Hi everyone! it’s been a minute so I though some people would want a status update on the GPU stuff and what’s going on.
We are finishing up the PR for the inverse on the GPU (to the point of naming things and adding some docs). Once that’s done we have one more PR to bring in the kernel for the Cholesky GPU, it’s primitive, and the derivative. We may break the Cholesky into two separate PRs, one for the kernel code / primitive and another for the derivative. Two PRs could be nice in terms of making an easier code review.
After that it’s making sure cmdstan and the downstream projects are able to access the current GPU implementation.
As for the future, below is a list of projects I’ve compiled and shared with Rok. I’ve tried sorting these by ‘value’ where value
is brutishly hand waved as usefulness / effort
. I’m also probably more biased towards doing low effort things first.
- Making
matrix_cl
structs for arguments in the kernel signatures
(medium-high value / low effort)
See here:
This means kernel signatures will go from something like
void transpose(__global double *B, __global double *A,
unsigned int rows, unsigned int cols)
to something like
void transpose(__global matrix_cl *B, __global matrix_cl *A)
The struct would hold the normal stuff we already pass, clean up the signatures, and will remove the gross macros we use now.
The struct can be pretty light and hold
- indexing by overloading the () operator.
- Rows and col dims
- ??? !stuff! ???
The only downside to this is we would need the structs definition to exist on both the host and device so we need to duplicate the code or do something else clever.
- Using CL_MEM_ALLOC_HOST_PTR and other currently available features to speed up the host to device memory transfer
(medium-low value / low effort)
There’s a few OpenCL 1.2 features we are not using that could help us out with memory transfer speeds. For instance, CL_MEM_ALLOC_HOST_PTR
pins memory to the host RAM and stops the memory from being transferred to virtual memory which can give us some speed.
- Adding multiplication / addition / subtraction / covariance functions derivatives and some other GPU functions
(medium value / lowish effort)
Looking at the derivative for multiplication idt we would even need any new kernels? Some of these like the GP kernels may require a bit of effort.
The less plug and play ones may be good for master’s students to work on for class projects. I can reach out to the professor who taught my GPU course and throw this out there for people.
The glm kernel methods Erik mentioned also go here (the glm should probably be higher up on this list)

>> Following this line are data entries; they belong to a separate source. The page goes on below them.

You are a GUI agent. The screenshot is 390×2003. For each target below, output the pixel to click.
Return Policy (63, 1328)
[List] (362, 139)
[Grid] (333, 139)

- Playing nicely with MPI through out of order command queues and multiple GPUs
(medium value / low-medium effort)
Adding the CL_QUEUE_OUT_OF_ORDER_EXEC_MODE_ENABLE
to a device’s command queue means that we now [have to / get to] use event management when we execute kernels.
Right now we are waiting on all the commands in a command queue to finish one after the other, we can instead have
a. events per matrix_gpu
b. events per kernel
Then feed those events into the other kernels. idt this would matter much for a single thread, but it would be good if we had multiple threads since the GPUs are able to do a read/write while computing stuff
https://www.khronos.org/registry/OpenCL/sdk/1.2/docs/man/xhtml/clCreateCommandQueue.html
- Making a Cache for data on the GPU
(high value / medium-high effort)
If we know the memory addresses of data during the life of the program, when we transfer data over to the gpu we can have a map with the address being the key and a pointer to the device buffer as the value. The next time this data is transferred we just reference the already allocated buffer’s pointer and return if from cache instead of making the actual copy. This would be fast, but we would probably need to let users fine tune the cache size for their device and problem. We also have have to be careful about in place operations. Maybe we could hold a copy of the original buffer in the dictionary.
- Using OpenCL 2.0 features
(medium value / medium effort)
Reading below article (ctrl+f for ‘Experimental OpenCL 2.0’) it says’ the newest Nvidia drivers have a good bit of OpenCL 2.0 available. Some older devices may not have these drivers available and the features are still in beta, but OpenCL 2.0 has Shared Virtual Memory, which in short means that
- The host and device can share complex pointer types.
- I’m pretty sure this means we could pass whole chunks of the expression tree over to the GPU
- SVM can utilize intels accelerated memory hardware for very fast transfers of data between host and device.
- Expression Templates for the GPU functions
(V high value / V high effort)
I read the proto docs and some other expression template stuff online, but I’m not totally sure I could implement this in a reasonable amount of time. It feels like doing this in a not gross way is going to be a substantial effort.
I’m not sure if my ranking is correct or if I missed anything important so if you can think of how to tackle some of these or whether one is more important than the other lmk! My personal favorites are the struct, cache, and multiple GPUs w/ mpi.